Copy out exactly the lines below that run from the one holding "Given: Open the Tanon username in orange" to the one holding "Screen dimensions: 828x705", keeping both of those lines and no others.

> THE INPUT

┌──

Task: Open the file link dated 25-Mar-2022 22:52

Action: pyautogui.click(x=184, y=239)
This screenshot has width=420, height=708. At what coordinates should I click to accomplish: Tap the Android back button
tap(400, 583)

└──
┌──

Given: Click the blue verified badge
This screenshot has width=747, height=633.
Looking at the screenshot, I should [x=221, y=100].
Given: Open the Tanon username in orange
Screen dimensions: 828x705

└──

> TASK RESULT
Given: Open the Tanon username in orange
Screen dimensions: 828x705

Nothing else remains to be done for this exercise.